▶ Aim of the task:
Please copy out the material word for word, starting with its first line and going on through the line that contains "user-circle-icon is located", with both of those lines included.

┄┄┄┄┄┄

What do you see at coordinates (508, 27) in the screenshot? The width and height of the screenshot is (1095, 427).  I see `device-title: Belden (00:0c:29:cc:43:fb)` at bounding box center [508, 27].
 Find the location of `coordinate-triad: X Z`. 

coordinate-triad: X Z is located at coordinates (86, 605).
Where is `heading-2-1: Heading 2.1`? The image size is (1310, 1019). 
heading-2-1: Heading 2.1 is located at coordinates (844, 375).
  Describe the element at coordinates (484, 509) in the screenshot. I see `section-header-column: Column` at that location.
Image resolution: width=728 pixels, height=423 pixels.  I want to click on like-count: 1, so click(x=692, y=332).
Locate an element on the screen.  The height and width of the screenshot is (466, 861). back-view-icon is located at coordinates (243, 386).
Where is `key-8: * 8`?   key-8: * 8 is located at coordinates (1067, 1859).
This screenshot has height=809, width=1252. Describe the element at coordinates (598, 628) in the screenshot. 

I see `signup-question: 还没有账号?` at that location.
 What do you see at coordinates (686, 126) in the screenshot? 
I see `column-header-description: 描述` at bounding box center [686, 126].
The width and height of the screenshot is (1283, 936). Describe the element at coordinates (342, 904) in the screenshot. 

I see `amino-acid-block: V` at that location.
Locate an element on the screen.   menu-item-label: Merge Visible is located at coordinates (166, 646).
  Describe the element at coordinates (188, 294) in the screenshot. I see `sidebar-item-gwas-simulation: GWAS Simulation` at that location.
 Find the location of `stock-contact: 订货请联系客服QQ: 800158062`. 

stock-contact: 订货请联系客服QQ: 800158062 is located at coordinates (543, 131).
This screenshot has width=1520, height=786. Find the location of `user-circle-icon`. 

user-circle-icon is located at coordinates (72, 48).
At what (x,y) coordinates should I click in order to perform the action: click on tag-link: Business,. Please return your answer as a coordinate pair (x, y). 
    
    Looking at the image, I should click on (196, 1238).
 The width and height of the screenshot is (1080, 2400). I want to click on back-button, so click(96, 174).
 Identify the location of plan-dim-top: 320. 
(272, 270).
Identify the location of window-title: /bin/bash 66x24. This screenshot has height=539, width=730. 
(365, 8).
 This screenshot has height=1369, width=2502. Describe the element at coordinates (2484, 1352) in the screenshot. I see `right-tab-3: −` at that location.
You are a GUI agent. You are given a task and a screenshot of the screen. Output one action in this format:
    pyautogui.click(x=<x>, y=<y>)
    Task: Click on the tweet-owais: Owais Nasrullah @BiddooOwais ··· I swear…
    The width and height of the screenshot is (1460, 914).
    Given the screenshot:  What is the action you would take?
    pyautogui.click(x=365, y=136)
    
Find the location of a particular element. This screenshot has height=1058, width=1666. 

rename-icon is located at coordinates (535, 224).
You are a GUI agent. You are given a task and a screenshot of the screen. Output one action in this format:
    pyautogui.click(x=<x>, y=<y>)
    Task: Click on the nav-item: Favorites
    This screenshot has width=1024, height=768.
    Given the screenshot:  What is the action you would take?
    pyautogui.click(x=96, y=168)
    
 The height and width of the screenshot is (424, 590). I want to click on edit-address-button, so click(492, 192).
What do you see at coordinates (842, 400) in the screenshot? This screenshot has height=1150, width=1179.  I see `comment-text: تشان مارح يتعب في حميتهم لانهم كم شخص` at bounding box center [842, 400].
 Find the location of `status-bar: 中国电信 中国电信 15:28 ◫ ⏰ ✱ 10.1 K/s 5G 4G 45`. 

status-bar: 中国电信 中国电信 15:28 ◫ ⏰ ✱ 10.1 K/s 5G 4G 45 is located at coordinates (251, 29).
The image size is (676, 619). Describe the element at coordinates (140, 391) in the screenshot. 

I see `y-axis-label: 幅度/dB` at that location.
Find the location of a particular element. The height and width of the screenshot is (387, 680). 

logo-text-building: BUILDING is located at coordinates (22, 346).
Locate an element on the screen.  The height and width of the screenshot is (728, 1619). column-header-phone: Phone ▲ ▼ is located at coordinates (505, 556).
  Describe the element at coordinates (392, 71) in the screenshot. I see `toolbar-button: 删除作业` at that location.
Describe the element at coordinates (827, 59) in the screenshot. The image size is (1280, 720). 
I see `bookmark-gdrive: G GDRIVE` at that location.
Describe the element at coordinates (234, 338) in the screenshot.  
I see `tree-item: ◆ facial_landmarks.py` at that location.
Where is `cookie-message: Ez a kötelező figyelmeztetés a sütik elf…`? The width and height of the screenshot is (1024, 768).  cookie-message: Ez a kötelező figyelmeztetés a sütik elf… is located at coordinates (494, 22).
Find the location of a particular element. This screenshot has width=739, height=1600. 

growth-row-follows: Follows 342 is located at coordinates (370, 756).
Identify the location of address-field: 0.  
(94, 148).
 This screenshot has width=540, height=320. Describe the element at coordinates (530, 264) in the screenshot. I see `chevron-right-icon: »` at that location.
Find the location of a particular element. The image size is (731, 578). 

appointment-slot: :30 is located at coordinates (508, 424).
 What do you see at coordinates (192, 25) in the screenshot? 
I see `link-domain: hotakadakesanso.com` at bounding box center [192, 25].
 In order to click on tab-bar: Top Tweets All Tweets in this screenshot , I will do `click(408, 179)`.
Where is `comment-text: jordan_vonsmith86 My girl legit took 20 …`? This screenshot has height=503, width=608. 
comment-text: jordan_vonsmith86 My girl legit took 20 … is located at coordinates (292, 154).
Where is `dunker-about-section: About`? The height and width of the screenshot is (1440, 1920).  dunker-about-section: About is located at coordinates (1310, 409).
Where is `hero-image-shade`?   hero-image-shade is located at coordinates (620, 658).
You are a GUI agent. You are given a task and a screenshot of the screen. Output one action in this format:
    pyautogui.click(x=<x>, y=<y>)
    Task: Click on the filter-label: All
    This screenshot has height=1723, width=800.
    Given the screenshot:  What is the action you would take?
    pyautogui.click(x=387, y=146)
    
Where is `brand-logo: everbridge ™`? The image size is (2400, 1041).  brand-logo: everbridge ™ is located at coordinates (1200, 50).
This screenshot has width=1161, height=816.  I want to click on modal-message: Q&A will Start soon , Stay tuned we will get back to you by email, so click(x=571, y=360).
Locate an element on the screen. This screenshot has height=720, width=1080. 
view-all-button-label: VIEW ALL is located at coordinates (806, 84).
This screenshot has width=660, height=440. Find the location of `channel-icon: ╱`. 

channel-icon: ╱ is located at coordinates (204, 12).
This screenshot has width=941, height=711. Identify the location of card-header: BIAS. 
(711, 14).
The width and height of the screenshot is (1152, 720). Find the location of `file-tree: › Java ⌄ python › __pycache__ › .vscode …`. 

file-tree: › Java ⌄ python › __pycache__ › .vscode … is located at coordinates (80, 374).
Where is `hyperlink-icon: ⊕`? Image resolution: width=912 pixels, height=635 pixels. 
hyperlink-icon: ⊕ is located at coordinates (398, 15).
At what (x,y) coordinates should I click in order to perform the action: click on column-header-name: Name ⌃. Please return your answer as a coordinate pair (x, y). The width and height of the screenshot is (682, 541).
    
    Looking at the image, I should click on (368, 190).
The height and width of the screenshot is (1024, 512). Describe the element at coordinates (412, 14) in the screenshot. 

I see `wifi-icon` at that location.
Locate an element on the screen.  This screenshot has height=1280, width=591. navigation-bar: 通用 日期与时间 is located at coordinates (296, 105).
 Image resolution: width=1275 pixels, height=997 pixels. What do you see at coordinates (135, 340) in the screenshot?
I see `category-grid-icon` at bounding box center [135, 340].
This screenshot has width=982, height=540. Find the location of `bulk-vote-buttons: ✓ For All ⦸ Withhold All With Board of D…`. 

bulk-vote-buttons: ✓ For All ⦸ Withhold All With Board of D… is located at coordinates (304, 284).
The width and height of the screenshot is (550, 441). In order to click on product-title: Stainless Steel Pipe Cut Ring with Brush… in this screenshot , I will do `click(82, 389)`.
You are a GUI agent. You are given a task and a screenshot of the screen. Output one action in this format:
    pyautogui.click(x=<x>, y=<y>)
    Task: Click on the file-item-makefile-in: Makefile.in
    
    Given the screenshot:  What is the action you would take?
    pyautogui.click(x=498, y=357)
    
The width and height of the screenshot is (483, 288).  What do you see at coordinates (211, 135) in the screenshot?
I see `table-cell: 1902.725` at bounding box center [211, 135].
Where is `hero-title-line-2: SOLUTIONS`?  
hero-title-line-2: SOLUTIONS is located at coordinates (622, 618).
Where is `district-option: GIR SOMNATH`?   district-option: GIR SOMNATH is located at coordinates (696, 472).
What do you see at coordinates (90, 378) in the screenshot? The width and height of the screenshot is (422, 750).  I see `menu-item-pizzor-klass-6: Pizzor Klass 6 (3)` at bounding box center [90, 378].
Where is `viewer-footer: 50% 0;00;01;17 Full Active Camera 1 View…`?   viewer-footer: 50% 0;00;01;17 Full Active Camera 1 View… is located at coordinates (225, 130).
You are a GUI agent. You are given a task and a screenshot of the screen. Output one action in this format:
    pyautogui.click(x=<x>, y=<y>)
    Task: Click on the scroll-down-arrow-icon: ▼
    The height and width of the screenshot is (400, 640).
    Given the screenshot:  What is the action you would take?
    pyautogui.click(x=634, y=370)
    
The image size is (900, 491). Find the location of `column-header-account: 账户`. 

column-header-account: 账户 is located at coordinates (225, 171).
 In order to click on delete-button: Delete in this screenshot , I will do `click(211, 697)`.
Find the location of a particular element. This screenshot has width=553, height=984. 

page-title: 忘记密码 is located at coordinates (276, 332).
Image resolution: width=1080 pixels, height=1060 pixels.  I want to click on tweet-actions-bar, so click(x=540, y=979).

┄┄┄┄┄┄

▶ Answer box:
What do you see at coordinates (508, 27) in the screenshot? The width and height of the screenshot is (1095, 427).  I see `device-title: Belden (00:0c:29:cc:43:fb)` at bounding box center [508, 27].
 Find the location of `coordinate-triad: X Z`. 

coordinate-triad: X Z is located at coordinates (86, 605).
Where is `heading-2-1: Heading 2.1`? The image size is (1310, 1019). 
heading-2-1: Heading 2.1 is located at coordinates (844, 375).
  Describe the element at coordinates (484, 509) in the screenshot. I see `section-header-column: Column` at that location.
Image resolution: width=728 pixels, height=423 pixels.  I want to click on like-count: 1, so click(x=692, y=332).
Locate an element on the screen.  The height and width of the screenshot is (466, 861). back-view-icon is located at coordinates (243, 386).
Where is `key-8: * 8`?   key-8: * 8 is located at coordinates (1067, 1859).
This screenshot has height=809, width=1252. Describe the element at coordinates (598, 628) in the screenshot. 

I see `signup-question: 还没有账号?` at that location.
 What do you see at coordinates (686, 126) in the screenshot? 
I see `column-header-description: 描述` at bounding box center [686, 126].
The width and height of the screenshot is (1283, 936). Describe the element at coordinates (342, 904) in the screenshot. 

I see `amino-acid-block: V` at that location.
Locate an element on the screen.   menu-item-label: Merge Visible is located at coordinates (166, 646).
  Describe the element at coordinates (188, 294) in the screenshot. I see `sidebar-item-gwas-simulation: GWAS Simulation` at that location.
 Find the location of `stock-contact: 订货请联系客服QQ: 800158062`. 

stock-contact: 订货请联系客服QQ: 800158062 is located at coordinates (543, 131).
This screenshot has width=1520, height=786. Find the location of `user-circle-icon`. 

user-circle-icon is located at coordinates (72, 48).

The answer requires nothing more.